1000 trayectorias de 15 pasos

tra = -1 #inicio para guardar las trayectoria

for (j in 1:1000) {
  S = 0 
  S[1] = DiscretaN(probas = Pi, valores = E) #uso de la distribucion incial
  
  for (i in 2:15) { #siguientes 14 pasos
    presente = S[i-1] #tomamos el paso anterior como presente
    indice = presente + 1 #indice dentro del lenguaje (R empieza en 1)
    paso = P[indice,] # la probabilidad del siguiente paso
    futuro = DiscretaN(probas = paso, valores = E) #simulamos el futuro
    S[i] = futuro #ya simulado se la asignamos el paso siguiente
  }
 tra = c(tra,S)#guardamos la simulacion
}
 tra = tra[-1]

trayectorias = data.frame(paso = rep(1:15, 1000),
                           numeroSim = factor(rep(1:1000, each = 15)),
                           trayectoria = tra)#lo hacemos la tabla.

Tabla = trayectorias %>% 
  group_by(Estado = trayectoria) %>% 
  count() %>% 
  mutate(Proporcion = n/15000) %>%  select(Estado, Proporcion)

knitr::kable(Tabla)
Estado Proporcion
0 0.0196000
1 0.0106000
2 0.0144000
3 0.1994667
4 0.1954000
5 0.2365333
6 0.1357333
7 0.1882667

esta tabla es una recopilacion 1000 cadenas de quince pasos, por eso podemos ver que hay proporcion en cada uno de los estados, ya que nuestra distribucion inicial tiene la misma probabilidad empezar por cada uno de los estados.
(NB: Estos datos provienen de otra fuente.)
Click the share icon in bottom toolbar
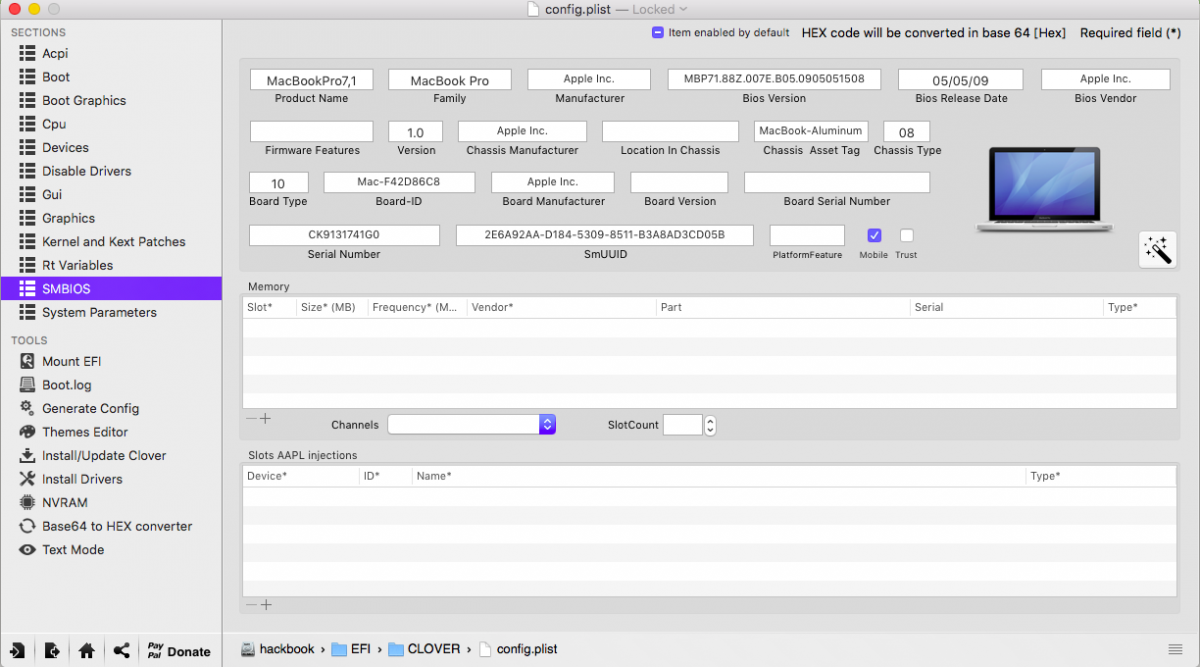Viewport: 1200px width, 667px height. (121, 651)
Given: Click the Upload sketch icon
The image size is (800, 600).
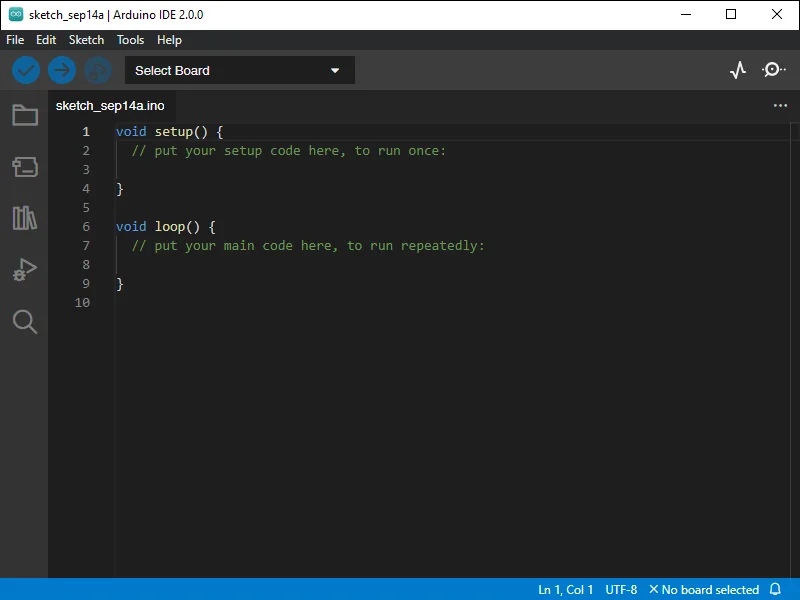Looking at the screenshot, I should pos(61,70).
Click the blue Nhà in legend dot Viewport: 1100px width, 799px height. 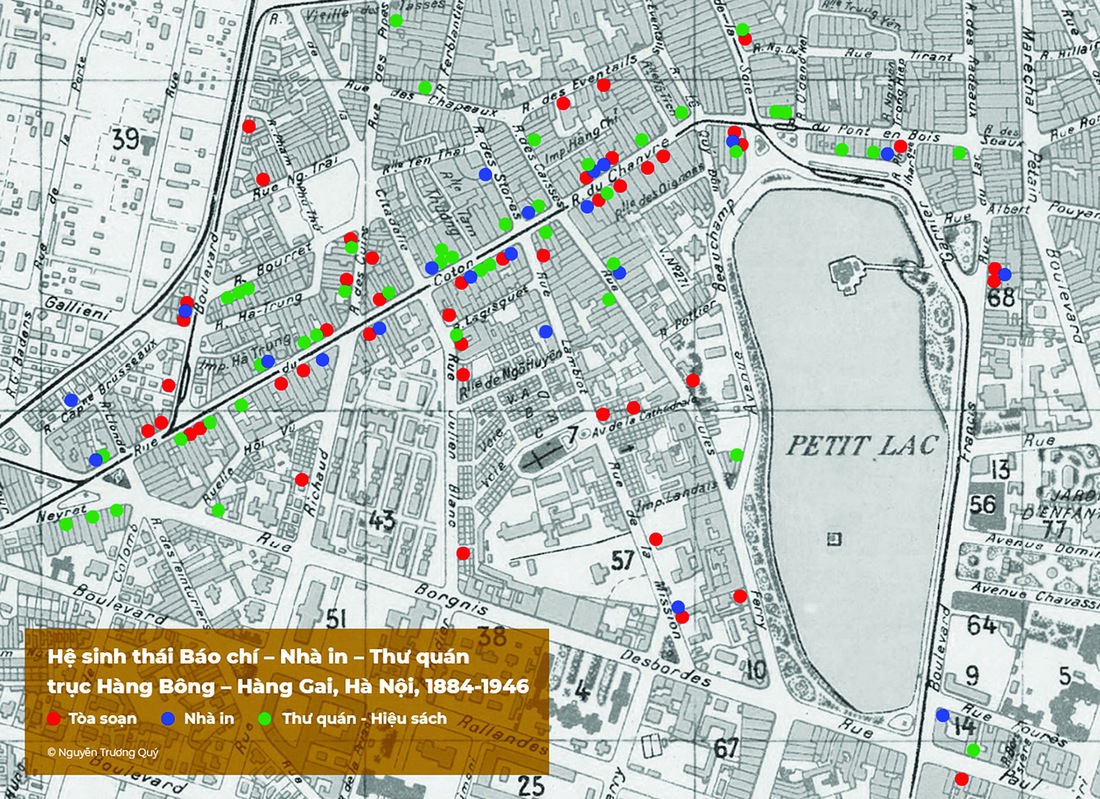[166, 718]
5 trayectoria de mil pasos.

tablas = list()
for (j in 1:5) {
  

  S = 0 
  S[1] = DiscretaN(probas = Pi, valores = E) #uso de la distribucion incial
  
  for (i in 2:1000) { #siguientes 14 pasos
    presente = S[i-1] #tomamos el paso anterior como presente
    indice = presente + 1 #indice dentro del lenguaje (R empieza en 1)
    paso = P[indice,] # la probabilidad del siguiente paso
    futuro = DiscretaN(probas = paso, valores = E) #simulamos el futuro
    S[i] = futuro #ya simulado se la asignamos el paso siguiente
  }
  
  Trayectoria = data.frame(S)
  
  tabla = Trayectoria %>% 
    group_by(Estado = S) %>% 
    count() %>% 
    mutate(proporcion = n/1000)
  
  tablas[[j]] = tabla
  
}

Trayectoria 1

knitr::kable(tablas[[1]])
Estado n proporcion
5 422 0.422
6 237 0.237
7 341 0.341

Trayectoria 2

knitr::kable(tablas[[2]])
Estado n proporcion
5 408 0.408
6 242 0.242
7 350 0.350

Trayectoria 3

knitr::kable(tablas[[3]])
Estado n proporcion
0 1 0.001
2 1 0.001
3 498 0.498
4 500 0.500

Trayectoria 4

knitr::kable(tablas[[4]])
Estado n proporcion
5 427 0.427
6 231 0.231
7 342 0.342

Trayectoria 5

knitr::kable(tablas[[5]])
Estado n proporcion
5 422 0.422
6 239 0.239
7 339 0.339

Conclusión.

Ya con esta información se puede observar un poco mejor el comportamiento de las clases cerradas, por esa razon algunos estados no aparecen en algunas trayectorias.